Lihat ke Halaman Asli

Agung Pramono

Advokat, Pemerhati Hukum dan Sosial

Dampak Omnibus Law terhadap Advokat

Diperbarui: 15 Agustus 2020   12:26

Kompasiana adalah platform blog. Konten ini menjadi tanggung jawab bloger dan tidak mewakili pandangan redaksi Kompas.

Hukum. Sumber ilustrasi: FREEPIK/Freepik

Omnibus Law Yang Abai Sejarah

Berbicara mengenai omnibus law, maka juga membahas mengenai pembangunan berbasis agraria di sektor pertanahan, perkebunan, pertanian, kehutanan, pertambangan, pesisir-kelautan, properti dan infrastruktur yang menjadi bagian dari sasaran RUU yang juga disebut Cipta Kerja ataupun sapu jagat.

Omnibus Law hadir dengan konsep merevisi 1.244 pasal pada 79 undang-undang yang mencakup 11 klaster dalam lingkup penyederhanaan perizinan, persyaratan investasi, ketenagakerjaan, kemudahan, pemberdayaan dan perlindungan UMKM, kemudahan berusaha, dukungan riset dan inovasi, administrasi pemerintahan, pengenaan sanksi, pengadaan lahan, investasi dan proyek pemerintah, kawasan ekonomi, baik itu kawasan industri.

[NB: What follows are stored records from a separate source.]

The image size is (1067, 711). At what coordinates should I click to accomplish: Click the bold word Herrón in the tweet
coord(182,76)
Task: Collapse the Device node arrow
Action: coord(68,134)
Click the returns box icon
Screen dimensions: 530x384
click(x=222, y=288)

Regulasi dalam konsep ini adalah membuat satu undang-undang baru untuk mengamandemen beberapa undang-undang sekaligus. Omnibus Law bisa merevisi banyak aturan sekaligus. Sistem omnibus ini hanya bisa dipakai untuk UU tentang keuangan, yang banyak bicarakan teknis untuk meringkas. Bukan untuk mengubah UU.

UU dibuat untuk merapihkan tatanan kemasyarakatan, juga untuk membatasi kekuasaan, dilain pihak kekuasaan itu memiliki wewenang untuk membentuk UU.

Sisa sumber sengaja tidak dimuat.